The data Start Marker

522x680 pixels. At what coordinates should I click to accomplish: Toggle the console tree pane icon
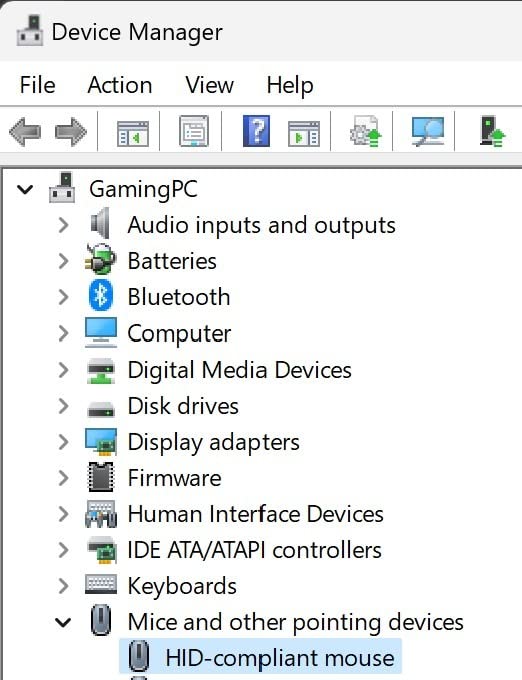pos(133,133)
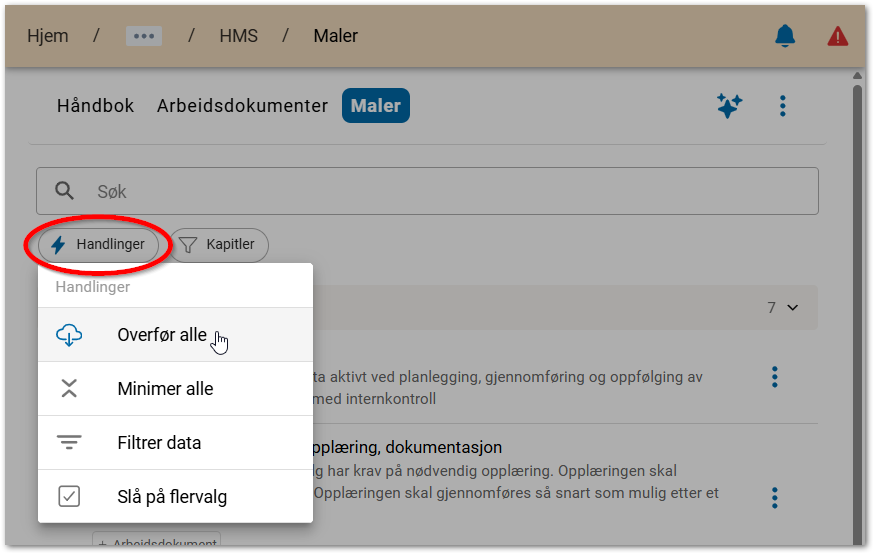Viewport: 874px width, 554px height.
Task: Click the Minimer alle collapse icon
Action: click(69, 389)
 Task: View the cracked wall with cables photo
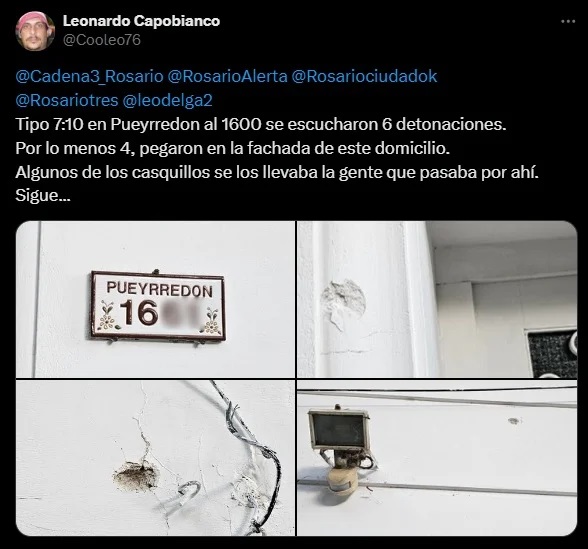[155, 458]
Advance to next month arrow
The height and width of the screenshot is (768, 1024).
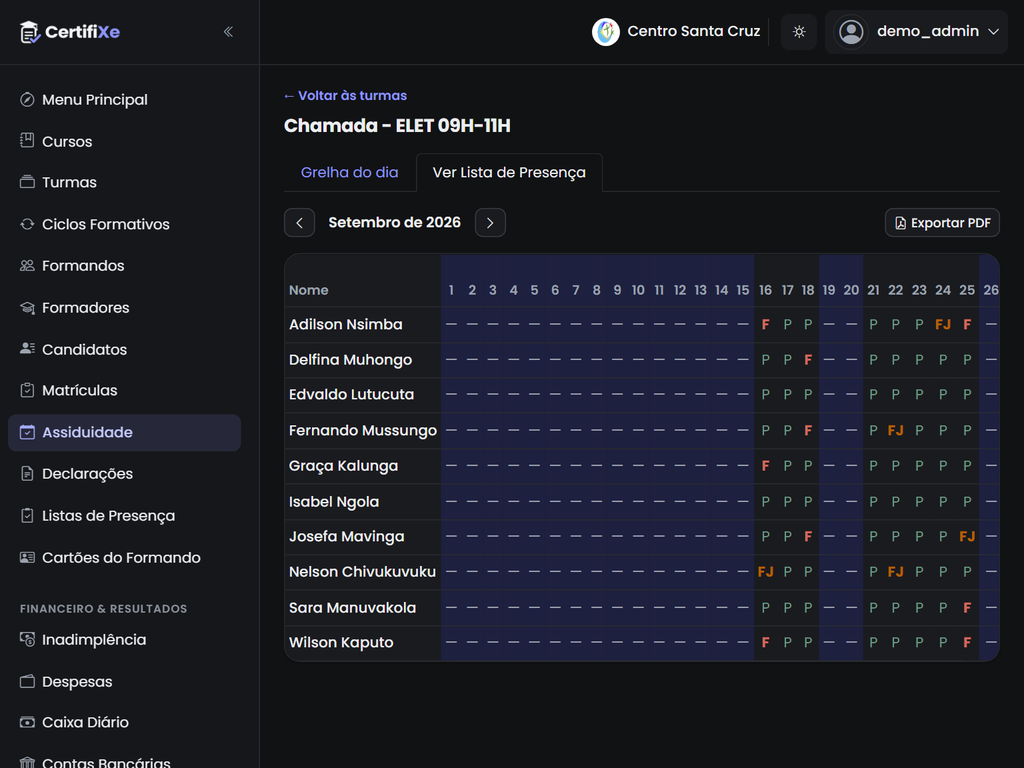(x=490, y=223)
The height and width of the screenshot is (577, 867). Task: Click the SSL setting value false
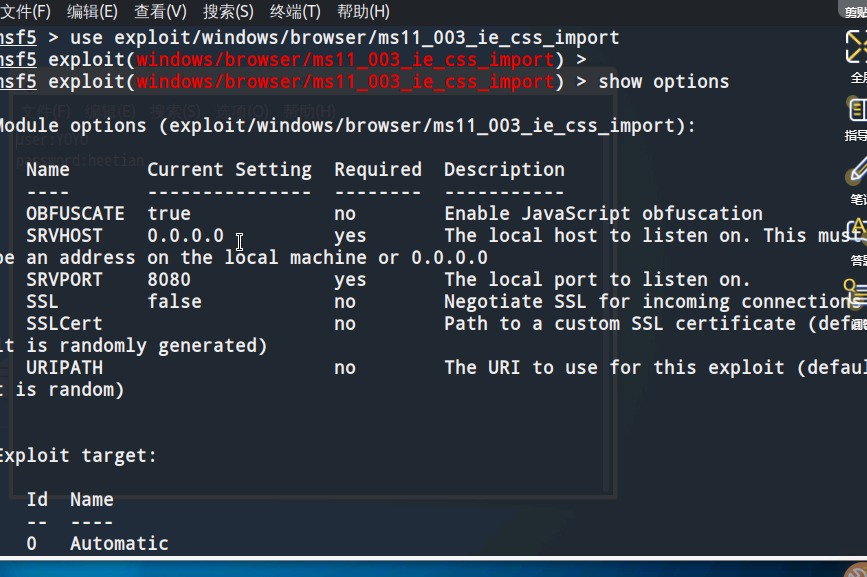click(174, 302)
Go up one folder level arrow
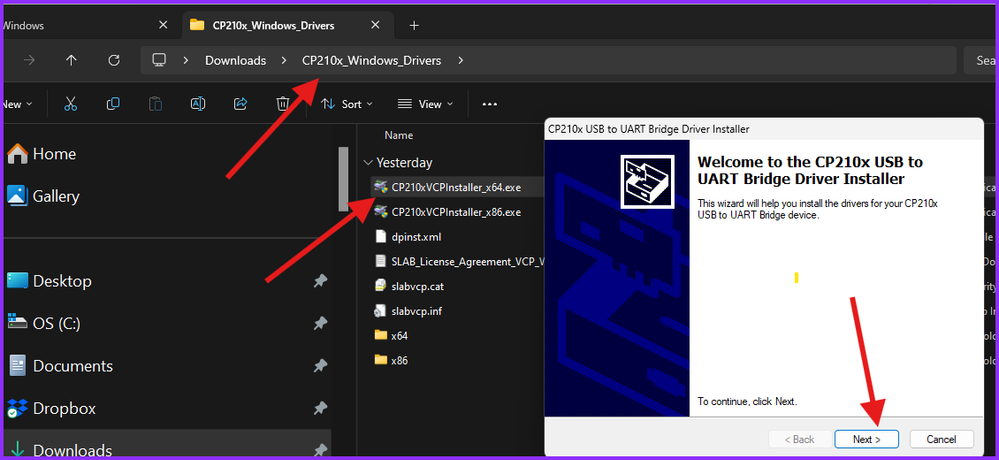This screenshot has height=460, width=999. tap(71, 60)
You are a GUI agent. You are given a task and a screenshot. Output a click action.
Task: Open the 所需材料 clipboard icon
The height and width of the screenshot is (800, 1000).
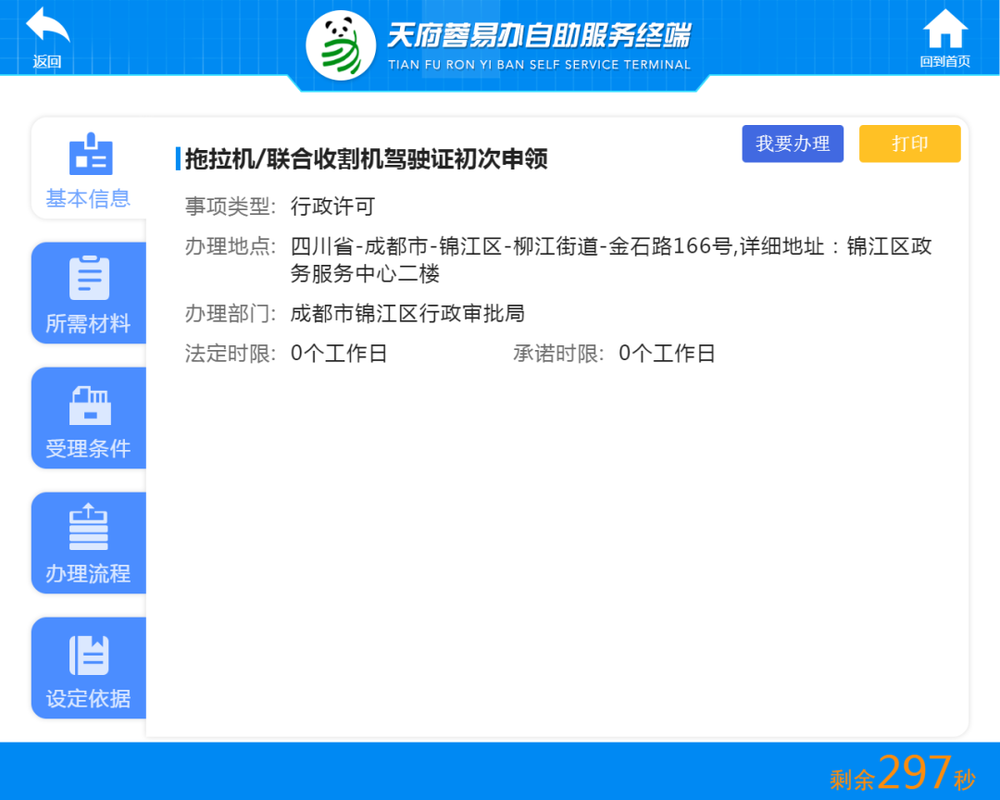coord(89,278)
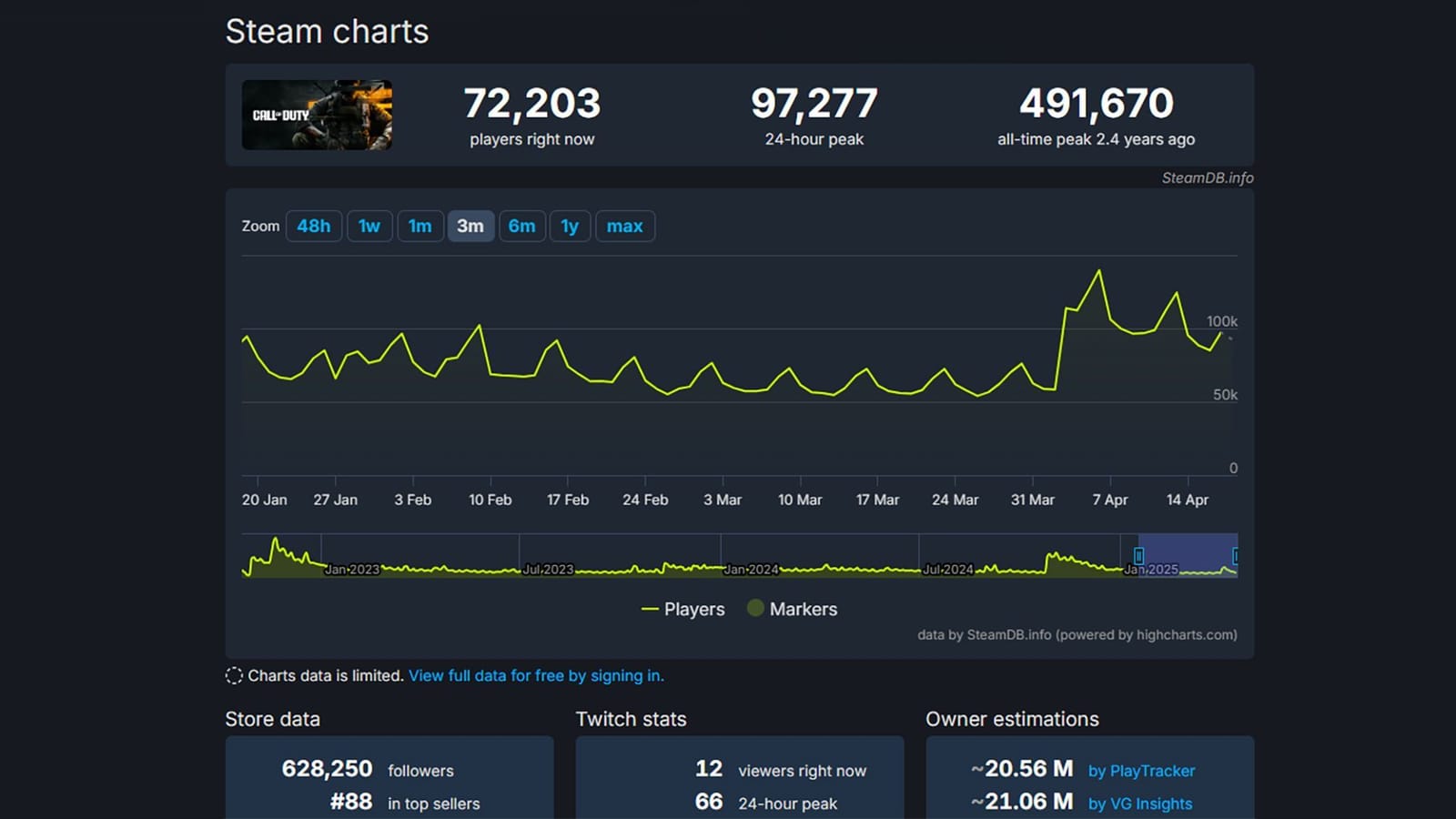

The data End Marker

*Your instructions*:
Reproduce the lines above, exactly and exclusively, from the line containing "Task: Open the 所需材料 clipboard icon" down to the last line, both included; pictures are not part of the copy.

*Task answer*:
Task: Open the 所需材料 clipboard icon
The height and width of the screenshot is (800, 1000).
coord(89,278)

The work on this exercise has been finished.